Our story captures the impacts of this ‘contagion of colonization’ on two sub-tribes of the Carrier (Dakelh) people – the Burns Lake Band (Ts’il Kaz Koh First Nation), and the Cheslatta Carrier Nation – who live in the north central interior.

It’s a story of Canada’s shame, and its promise.

Through interviews with members of these First Nations today, we learn about life before contact with European settlers, and then of the systematic attempt by colonizers to destroy Native culture: through the Indian Act; the Reserve System of Indian Lands; and the Residential School system.
Through interviews with survivors of the Residential School experience in this region, we learn of the dysfunction brought to Native communities as a result of the Schools’ attempt to eradicate Native languages and culture; Native resistance to the Schools; and finally, in 2008, an historic apology from the Prime Minister of Canada to First Nations.

2High Noon in Burns Lake, 1914-2007 (30 mins)
This chapter tells of the century long conflict between Ts’il Kaz Koh First Nation (Burns Lake Band) and the Village of Burns Lake, a conflict primarily about expropriated land, but also about ‘the two solitudes’, the apartheid that has separated Native and non-Native people.

The chapter is based on interviews with First Nations and non-Native residents of the town of Burns Lake, depicting their radically different life experiences and expectations, and the emerging struggle for justice on the part of T’sil Kaz Koh. This struggle climaxes in the late 1990s over land and taxation issues which culminate in the Village of Burns Lake shutting off water, sewer and fire services to TKK’s Reservation, and TKK taking the Village to the Supreme Court and winning.

After the embarrassment of the court case, the Village makes an effort to reinvent its relations with First Nations and TKK reaches out to the Village in an effort to forge partnerships for economic and social development. We look at how change has come about, how far it has gone, what stills needs to be done, through the words of First Nations and non-Native community leaders.
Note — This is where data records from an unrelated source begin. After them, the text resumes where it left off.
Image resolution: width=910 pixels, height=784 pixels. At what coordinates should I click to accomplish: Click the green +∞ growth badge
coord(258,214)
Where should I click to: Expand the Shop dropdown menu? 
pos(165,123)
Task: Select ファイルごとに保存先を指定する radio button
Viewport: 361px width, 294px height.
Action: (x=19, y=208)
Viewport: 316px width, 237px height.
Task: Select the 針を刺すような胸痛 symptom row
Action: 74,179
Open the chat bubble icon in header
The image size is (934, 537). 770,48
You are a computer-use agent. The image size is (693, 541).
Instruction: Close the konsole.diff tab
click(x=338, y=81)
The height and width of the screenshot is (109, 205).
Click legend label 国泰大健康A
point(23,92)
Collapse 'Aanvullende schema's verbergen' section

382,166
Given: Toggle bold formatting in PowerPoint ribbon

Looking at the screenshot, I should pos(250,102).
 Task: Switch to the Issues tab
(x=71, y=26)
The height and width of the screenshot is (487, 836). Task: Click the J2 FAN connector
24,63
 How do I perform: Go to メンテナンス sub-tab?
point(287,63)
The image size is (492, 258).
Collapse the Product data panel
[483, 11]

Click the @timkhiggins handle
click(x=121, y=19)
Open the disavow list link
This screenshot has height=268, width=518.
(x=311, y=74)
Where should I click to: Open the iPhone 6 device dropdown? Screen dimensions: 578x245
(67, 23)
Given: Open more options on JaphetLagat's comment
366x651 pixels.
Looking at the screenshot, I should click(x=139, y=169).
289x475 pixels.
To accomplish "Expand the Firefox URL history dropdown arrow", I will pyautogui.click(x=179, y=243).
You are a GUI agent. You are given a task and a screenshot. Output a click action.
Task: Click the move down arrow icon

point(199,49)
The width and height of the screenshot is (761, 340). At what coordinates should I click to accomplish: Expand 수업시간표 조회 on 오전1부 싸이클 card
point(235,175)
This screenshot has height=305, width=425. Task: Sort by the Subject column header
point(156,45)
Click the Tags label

3 Keeping our heads above water: the story of the Cheslatta people, 1952-2007 (33 mins)
This chapter relates the tragic story of the eviction in April 1952 of the Cheslatta Carrier Nation (CCN) from their ancestral lands by the Aluminium Company of Canada (Alcan), in association with the government of Canada and the Province of British Columbia. In the space of 10 days, the Cheslatta are forced from a life of self-sufficiency based on traditional ways to a dependency on welfare payments from the Dept of Indian Affairs and an uncomfortable existence as strangers in what is to them a foreign country, the south side of Francis Lake (20 miles south of Burns Lake). We trace the Cheslatta’s descent into social chaos in the following three decades, as the combined effects of the eviction and of the Residential Schools take their toll on cultural identity. But there is another, more hopeful story, of resistance and a struggle to return to self-sufficiency. The Cheslatta tell their own story of pain, struggle, forgiveness, healing, and revitalization: and their chosen path to economic and social development through partnership and joint ventures with the surrounding non-Native community.

The Cheslatta story is an epic saga that shows a path to healing (for First Nations) that begins with a return to tradition and complements that with a vision for the future. To our non-Native eyes, the most remarkable aspect of both stories is the demonstration on the part of First Nations of a capacity for forgiveness, for reaching out, for relationship building in spite of history’s tragic antagonisms. We witness a healing that has only just begun, across ‘the two solitudes’. From the apartheid that has been Canada’s shame, we explore the promise of working together for justice and respectful and productive co-existence.